La Compagnie d’électricité de Tokyo, Tepco, qui gère la centrale nucléaire accidentée Fukushima Dai-ichi, a annoncé un projet de mesures additionnelles pour contenir les fuites d’eau contaminée provenant d’un réservoir de stockage défectueux.

 

Les dirigeants de Tepco ont annoncé jeudi avoir détecté dans de l’eau provenant d’un puits de contrôle des substances radioactives émettant des rayons béta en forte concentration, de 400 000 becquerels par litre. Il s’agit d’un taux 6000 fois plus élevé que le niveau constaté la veille.

Ils ont également constaté que le niveau de tritium radioactif a triplé, atteignant le record de 790 000 becquerels par litre. Ce puits se situe à une dizaine de mètres d’un réservoir construit pour le stockage de l’eau contaminée.

Plus de 300 tonnes de cette eau se sont échappées du réservoir au mois d’août. Une partie se serait répandue dans le sol environnant, tandis qu’une autre partie serait parvenue à l’océan grâce à une rigole.

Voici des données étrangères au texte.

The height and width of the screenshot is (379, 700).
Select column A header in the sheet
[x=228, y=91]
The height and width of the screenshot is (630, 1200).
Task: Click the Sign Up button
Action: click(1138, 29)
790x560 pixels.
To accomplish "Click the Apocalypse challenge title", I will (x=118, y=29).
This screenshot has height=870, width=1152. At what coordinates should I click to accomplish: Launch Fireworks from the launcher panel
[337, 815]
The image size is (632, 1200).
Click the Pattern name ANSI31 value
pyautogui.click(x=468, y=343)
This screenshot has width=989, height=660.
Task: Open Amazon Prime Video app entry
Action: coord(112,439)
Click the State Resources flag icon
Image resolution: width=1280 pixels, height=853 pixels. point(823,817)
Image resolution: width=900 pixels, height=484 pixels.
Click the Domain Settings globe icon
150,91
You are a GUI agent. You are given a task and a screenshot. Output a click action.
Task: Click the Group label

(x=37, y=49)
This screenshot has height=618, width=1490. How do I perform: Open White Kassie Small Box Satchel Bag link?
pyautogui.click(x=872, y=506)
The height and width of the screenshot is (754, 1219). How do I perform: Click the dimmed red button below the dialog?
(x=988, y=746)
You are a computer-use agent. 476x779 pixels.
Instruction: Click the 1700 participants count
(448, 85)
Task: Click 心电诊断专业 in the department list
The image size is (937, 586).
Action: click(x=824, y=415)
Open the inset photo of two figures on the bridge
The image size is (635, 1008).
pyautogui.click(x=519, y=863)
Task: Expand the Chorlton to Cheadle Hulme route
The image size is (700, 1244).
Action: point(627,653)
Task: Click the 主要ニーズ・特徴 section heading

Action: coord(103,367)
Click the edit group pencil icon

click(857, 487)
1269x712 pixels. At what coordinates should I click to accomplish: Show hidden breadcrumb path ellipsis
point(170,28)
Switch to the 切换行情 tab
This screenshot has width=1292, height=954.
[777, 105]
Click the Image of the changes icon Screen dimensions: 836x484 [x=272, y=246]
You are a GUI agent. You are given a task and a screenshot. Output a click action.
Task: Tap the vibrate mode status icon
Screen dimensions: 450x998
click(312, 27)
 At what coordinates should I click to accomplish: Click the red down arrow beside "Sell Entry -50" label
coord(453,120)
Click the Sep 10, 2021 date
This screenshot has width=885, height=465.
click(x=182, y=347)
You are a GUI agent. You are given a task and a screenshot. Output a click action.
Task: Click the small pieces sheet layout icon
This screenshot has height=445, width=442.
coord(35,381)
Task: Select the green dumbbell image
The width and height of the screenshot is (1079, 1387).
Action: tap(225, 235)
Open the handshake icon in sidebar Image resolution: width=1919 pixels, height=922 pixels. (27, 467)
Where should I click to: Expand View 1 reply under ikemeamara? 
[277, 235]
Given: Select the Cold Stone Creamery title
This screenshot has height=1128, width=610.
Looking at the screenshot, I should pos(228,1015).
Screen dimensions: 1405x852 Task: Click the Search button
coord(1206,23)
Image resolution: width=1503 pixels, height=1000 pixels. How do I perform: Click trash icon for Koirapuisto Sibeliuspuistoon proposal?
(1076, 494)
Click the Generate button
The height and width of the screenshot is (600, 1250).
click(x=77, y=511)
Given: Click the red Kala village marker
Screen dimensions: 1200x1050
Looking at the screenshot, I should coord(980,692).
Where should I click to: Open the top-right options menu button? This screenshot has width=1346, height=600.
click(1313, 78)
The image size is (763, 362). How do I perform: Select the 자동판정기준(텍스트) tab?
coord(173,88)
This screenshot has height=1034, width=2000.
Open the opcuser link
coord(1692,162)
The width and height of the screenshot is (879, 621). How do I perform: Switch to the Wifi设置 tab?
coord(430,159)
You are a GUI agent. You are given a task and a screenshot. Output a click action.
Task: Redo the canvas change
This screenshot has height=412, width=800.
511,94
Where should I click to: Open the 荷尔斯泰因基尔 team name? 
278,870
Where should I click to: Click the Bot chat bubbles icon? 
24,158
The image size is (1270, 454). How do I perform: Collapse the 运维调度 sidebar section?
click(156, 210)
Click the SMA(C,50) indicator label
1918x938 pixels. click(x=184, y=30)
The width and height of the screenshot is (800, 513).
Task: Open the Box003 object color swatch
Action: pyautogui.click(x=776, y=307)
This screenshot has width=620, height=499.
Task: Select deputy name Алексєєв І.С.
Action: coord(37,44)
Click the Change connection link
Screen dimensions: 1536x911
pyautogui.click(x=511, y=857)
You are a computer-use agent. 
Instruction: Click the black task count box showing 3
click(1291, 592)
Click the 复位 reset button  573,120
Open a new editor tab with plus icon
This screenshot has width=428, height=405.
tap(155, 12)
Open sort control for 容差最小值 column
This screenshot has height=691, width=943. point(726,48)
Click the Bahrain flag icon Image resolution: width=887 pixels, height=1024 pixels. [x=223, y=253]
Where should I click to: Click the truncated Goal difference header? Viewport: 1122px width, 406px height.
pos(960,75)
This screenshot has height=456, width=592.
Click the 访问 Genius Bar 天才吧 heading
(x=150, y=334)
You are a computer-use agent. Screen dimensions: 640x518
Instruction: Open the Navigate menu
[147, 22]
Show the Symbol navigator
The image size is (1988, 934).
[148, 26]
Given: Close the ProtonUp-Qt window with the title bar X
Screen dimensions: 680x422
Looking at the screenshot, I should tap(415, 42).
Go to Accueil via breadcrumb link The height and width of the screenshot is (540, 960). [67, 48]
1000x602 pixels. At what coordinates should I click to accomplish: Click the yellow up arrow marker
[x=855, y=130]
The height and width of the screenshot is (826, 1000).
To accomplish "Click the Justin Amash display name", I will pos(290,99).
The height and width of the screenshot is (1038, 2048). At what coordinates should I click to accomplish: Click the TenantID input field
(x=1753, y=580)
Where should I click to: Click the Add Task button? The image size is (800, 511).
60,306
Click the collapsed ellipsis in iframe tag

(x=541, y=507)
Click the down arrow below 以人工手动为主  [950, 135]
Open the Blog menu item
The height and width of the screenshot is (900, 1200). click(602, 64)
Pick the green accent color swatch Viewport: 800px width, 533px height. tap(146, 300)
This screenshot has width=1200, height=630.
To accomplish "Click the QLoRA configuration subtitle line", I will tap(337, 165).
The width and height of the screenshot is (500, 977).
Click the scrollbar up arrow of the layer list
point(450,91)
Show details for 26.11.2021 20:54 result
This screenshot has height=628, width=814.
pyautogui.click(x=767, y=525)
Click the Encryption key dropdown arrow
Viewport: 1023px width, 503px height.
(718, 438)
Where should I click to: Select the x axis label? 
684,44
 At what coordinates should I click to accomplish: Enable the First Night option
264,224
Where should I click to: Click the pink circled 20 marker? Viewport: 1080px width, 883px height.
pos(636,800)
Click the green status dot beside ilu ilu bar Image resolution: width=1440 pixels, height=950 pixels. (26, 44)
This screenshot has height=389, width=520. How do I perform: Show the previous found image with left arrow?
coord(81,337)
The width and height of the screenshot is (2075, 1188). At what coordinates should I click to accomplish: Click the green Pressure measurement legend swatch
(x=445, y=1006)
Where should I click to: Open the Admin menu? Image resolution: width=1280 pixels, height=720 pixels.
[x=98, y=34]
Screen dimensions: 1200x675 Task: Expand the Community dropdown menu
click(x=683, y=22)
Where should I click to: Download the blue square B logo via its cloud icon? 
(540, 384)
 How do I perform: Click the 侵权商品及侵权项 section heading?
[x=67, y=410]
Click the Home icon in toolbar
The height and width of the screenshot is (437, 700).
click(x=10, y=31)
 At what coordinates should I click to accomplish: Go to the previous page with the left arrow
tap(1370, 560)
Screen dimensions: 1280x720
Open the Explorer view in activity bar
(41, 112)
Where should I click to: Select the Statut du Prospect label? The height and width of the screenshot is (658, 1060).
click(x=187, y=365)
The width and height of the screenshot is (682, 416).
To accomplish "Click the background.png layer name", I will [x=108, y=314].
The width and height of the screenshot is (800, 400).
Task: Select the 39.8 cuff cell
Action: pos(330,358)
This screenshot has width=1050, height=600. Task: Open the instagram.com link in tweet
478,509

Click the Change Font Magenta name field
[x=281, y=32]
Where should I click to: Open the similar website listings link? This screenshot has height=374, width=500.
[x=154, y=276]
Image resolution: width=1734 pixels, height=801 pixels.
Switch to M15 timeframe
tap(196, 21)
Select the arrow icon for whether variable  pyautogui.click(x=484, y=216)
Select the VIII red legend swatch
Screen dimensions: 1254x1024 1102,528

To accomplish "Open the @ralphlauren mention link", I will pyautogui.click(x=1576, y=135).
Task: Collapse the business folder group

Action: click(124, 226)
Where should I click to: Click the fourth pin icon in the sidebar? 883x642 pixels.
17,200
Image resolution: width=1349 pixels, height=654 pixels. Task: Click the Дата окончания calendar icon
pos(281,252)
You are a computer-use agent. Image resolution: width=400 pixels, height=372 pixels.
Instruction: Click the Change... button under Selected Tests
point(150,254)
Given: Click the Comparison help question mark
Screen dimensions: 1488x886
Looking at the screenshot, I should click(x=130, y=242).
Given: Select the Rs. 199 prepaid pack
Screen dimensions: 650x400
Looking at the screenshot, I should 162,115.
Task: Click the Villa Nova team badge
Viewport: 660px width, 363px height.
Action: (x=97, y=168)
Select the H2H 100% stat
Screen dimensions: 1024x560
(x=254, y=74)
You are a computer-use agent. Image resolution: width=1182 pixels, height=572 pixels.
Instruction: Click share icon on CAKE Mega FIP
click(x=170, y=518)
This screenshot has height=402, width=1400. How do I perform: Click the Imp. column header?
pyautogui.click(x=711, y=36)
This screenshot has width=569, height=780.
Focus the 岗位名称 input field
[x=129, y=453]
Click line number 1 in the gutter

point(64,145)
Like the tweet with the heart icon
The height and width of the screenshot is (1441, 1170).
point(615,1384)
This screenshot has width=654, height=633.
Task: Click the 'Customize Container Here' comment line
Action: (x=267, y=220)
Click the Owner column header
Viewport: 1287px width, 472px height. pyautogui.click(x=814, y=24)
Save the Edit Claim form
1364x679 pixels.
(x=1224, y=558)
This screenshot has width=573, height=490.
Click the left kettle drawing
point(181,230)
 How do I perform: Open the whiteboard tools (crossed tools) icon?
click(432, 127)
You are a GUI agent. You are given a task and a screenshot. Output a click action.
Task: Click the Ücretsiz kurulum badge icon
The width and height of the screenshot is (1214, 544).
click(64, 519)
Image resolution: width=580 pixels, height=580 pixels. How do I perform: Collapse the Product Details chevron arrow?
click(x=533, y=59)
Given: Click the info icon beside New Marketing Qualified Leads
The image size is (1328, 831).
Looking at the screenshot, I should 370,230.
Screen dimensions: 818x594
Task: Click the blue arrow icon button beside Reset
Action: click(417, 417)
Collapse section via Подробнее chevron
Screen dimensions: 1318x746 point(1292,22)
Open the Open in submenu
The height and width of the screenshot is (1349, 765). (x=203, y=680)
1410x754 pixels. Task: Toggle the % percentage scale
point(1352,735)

L’opérateur de la centrale continue d’affirmer que les niveaux de radioactivité restent en dessous des normes gouvernementales et que cela n’a pas d’impact négatif sur l’environnement.

 

Publication multilingue de la radioactivité de l’eau autour de Fukushima

 

L’agence japonaise de la Pêche s’apprête à diffuser des informations en plusieurs langues à propos de la contamination de l’eau au large de la centrale nucléaire accidentée Fukushima Dai-ichi.

L’agence publie déjà sur son site web des mises à jour relatives à la contamination de l’eau de mer autour de la centrale. Cette information inclut les substances radioactives détectées dans cette zone, ainsi que les mesures prises par le gouvernement pour résoudre ce problème.

Les pages en question sont disponibles en japonais et en anglais, mais l’agence a décidé de les traduire également en chinois et en coréen. Elle espère ainsi rassurer quant à l’innocuité des produits de la mer provenant du Japon.

Les lecteurs du site vont désormais pouvoir accéder d’ici la fin du mois à cette information multilingue.

La décision de traduire le site fait suite à l’interdiction énoncée le mois dernier par le gouvernement sud-coréen d’importer les produits de la mer provenant de 8 préfectures japonaises, dont celle de Fukushima.